**Challenge**
Render every line of the records below as a Markdown table with the columns No. and Line, numbering the rows in order and leaving out blank lines.

**Entries**

+---+

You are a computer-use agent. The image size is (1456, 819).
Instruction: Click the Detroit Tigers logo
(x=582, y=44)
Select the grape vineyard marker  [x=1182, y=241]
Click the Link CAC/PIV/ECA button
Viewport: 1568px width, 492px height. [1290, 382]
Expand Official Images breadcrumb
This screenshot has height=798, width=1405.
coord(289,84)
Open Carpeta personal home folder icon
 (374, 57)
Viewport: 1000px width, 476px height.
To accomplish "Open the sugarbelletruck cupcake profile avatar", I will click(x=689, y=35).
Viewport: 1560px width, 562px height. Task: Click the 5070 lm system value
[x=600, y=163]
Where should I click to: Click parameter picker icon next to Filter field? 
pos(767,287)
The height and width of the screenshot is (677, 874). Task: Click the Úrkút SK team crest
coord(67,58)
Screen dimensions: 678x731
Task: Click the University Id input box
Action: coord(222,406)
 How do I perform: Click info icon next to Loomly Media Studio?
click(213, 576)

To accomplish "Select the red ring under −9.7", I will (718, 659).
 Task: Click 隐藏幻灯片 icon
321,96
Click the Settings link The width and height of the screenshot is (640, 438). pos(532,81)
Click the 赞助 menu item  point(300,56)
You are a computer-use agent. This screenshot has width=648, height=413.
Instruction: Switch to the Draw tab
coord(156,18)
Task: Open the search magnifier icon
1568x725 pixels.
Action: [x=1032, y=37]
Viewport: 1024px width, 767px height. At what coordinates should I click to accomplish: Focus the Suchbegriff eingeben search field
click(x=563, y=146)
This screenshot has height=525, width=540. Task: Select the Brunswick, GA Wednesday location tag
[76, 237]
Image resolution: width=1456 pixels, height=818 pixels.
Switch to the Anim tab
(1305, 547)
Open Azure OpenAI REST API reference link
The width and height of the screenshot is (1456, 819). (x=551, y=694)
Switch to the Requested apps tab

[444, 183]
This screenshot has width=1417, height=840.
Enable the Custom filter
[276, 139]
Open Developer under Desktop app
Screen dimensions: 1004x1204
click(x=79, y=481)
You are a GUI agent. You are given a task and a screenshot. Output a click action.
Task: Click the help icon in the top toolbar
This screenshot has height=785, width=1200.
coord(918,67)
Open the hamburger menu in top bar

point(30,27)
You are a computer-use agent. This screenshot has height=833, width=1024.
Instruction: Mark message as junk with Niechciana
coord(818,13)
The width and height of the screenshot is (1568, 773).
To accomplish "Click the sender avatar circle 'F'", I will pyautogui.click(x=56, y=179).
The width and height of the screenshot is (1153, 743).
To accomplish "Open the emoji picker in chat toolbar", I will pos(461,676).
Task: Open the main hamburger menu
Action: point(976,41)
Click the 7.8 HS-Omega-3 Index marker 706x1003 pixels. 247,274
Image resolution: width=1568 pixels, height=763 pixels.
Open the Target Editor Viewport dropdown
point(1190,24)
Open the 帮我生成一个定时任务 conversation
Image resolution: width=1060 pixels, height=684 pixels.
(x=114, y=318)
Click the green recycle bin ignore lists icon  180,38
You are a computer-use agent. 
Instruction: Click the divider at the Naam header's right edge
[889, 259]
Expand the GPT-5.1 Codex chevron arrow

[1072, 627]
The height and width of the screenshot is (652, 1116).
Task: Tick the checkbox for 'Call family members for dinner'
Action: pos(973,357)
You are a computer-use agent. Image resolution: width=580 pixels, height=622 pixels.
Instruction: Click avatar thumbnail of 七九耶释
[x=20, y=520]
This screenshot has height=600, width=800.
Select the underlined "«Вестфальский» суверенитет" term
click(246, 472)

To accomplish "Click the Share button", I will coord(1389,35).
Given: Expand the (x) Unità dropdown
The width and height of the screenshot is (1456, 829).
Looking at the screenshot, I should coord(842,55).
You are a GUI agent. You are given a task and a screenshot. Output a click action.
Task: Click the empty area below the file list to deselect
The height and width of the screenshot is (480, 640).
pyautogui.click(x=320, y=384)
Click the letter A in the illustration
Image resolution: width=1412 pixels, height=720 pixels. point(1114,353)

+---+

**Result**
| No. | Line |
|---|---|
| 1 | You are a computer-use agent. The image size is (1456, 819). |
| 2 | Instruction: Click the Detroit Tigers logo |
| 3 | (x=582, y=44) |
| 4 | Select the grape vineyard marker  [x=1182, y=241] |
| 5 | Click the Link CAC/PIV/ECA button |
| 6 | Viewport: 1568px width, 492px height. [1290, 382] |
| 7 | Expand Official Images breadcrumb |
| 8 | This screenshot has height=798, width=1405. |
| 9 | coord(289,84) |
| 10 | Open Carpeta personal home folder icon |
| 11 |  (374, 57) |
| 12 | Viewport: 1000px width, 476px height. |
| 13 | To accomplish "Open the sugarbelletruck cupcake profile avatar", I will click(x=689, y=35). |
| 14 | Viewport: 1560px width, 562px height. Task: Click the 5070 lm system value |
| 15 | [x=600, y=163] |
| 16 | Where should I click to: Click parameter picker icon next to Filter field?  |
| 17 | pos(767,287) |
| 18 | The height and width of the screenshot is (677, 874). Task: Click the Úrkút SK team crest |
| 19 | coord(67,58) |
| 20 | Screen dimensions: 678x731 |
| 21 | Task: Click the University Id input box |
| 22 | Action: coord(222,406) |
| 23 |  How do I perform: Click info icon next to Loomly Media Studio? |
| 24 | click(213, 576) |
| 25 | To accomplish "Select the red ring under −9.7", I will (718, 659). |
| 26 |  Task: Click 隐藏幻灯片 icon |
| 27 | 321,96 |
| 28 | Click the Settings link The width and height of the screenshot is (640, 438). pos(532,81) |
| 29 | Click the 赞助 menu item  point(300,56) |
| 30 | You are a computer-use agent. This screenshot has width=648, height=413. |
| 31 | Instruction: Switch to the Draw tab |
| 32 | coord(156,18) |
| 33 | Task: Open the search magnifier icon |
| 34 | 1568x725 pixels. |
| 35 | Action: [x=1032, y=37] |
| 36 | Viewport: 1024px width, 767px height. At what coordinates should I click to accomplish: Focus the Suchbegriff eingeben search field |
| 37 | click(x=563, y=146) |
| 38 | This screenshot has height=525, width=540. Task: Select the Brunswick, GA Wednesday location tag |
| 39 | [76, 237] |
| 40 | Image resolution: width=1456 pixels, height=818 pixels. |
| 41 | Switch to the Anim tab |
| 42 | (1305, 547) |
| 43 | Open Azure OpenAI REST API reference link |
| 44 | The width and height of the screenshot is (1456, 819). (x=551, y=694) |
| 45 | Switch to the Requested apps tab |
| 46 | [444, 183] |
| 47 | This screenshot has width=1417, height=840. |
| 48 | Enable the Custom filter |
| 49 | [276, 139] |
| 50 | Open Developer under Desktop app |
| 51 | Screen dimensions: 1004x1204 |
| 52 | click(x=79, y=481) |
| 53 | You are a GUI agent. You are given a task and a screenshot. Output a click action. |
| 54 | Task: Click the help icon in the top toolbar |
| 55 | This screenshot has height=785, width=1200. |
| 56 | coord(918,67) |
| 57 | Open the hamburger menu in top bar |
| 58 | point(30,27) |
| 59 | You are a computer-use agent. This screenshot has height=833, width=1024. |
| 60 | Instruction: Mark message as junk with Niechciana |
| 61 | coord(818,13) |
| 62 | The width and height of the screenshot is (1568, 773). |
| 63 | To accomplish "Click the sender avatar circle 'F'", I will pyautogui.click(x=56, y=179). |
| 64 | The width and height of the screenshot is (1153, 743). |
| 65 | To accomplish "Open the emoji picker in chat toolbar", I will pos(461,676). |
| 66 | Task: Open the main hamburger menu |
| 67 | Action: point(976,41) |
| 68 | Click the 7.8 HS-Omega-3 Index marker 706x1003 pixels. 247,274 |
| 69 | Image resolution: width=1568 pixels, height=763 pixels. |
| 70 | Open the Target Editor Viewport dropdown |
| 71 | point(1190,24) |
| 72 | Open the 帮我生成一个定时任务 conversation |
| 73 | Image resolution: width=1060 pixels, height=684 pixels. |
| 74 | (x=114, y=318) |
| 75 | Click the green recycle bin ignore lists icon  180,38 |
| 76 | You are a computer-use agent.  |
| 77 | Instruction: Click the divider at the Naam header's right edge |
| 78 | [889, 259] |
| 79 | Expand the GPT-5.1 Codex chevron arrow |
| 80 | [1072, 627] |
| 81 | The height and width of the screenshot is (652, 1116). |
| 82 | Task: Tick the checkbox for 'Call family members for dinner' |
| 83 | Action: pos(973,357) |
| 84 | You are a computer-use agent. Image resolution: width=580 pixels, height=622 pixels. |
| 85 | Instruction: Click avatar thumbnail of 七九耶释 |
| 86 | [x=20, y=520] |
| 87 | This screenshot has height=600, width=800. |
| 88 | Select the underlined "«Вестфальский» суверенитет" term |
| 89 | click(246, 472) |
| 90 | To accomplish "Click the Share button", I will coord(1389,35). |
| 91 | Given: Expand the (x) Unità dropdown |
| 92 | The width and height of the screenshot is (1456, 829). |
| 93 | Looking at the screenshot, I should coord(842,55). |
| 94 | You are a GUI agent. You are given a task and a screenshot. Output a click action. |
| 95 | Task: Click the empty area below the file list to deselect |
| 96 | The height and width of the screenshot is (480, 640). |
| 97 | pyautogui.click(x=320, y=384) |
| 98 | Click the letter A in the illustration |
| 99 | Image resolution: width=1412 pixels, height=720 pixels. point(1114,353) |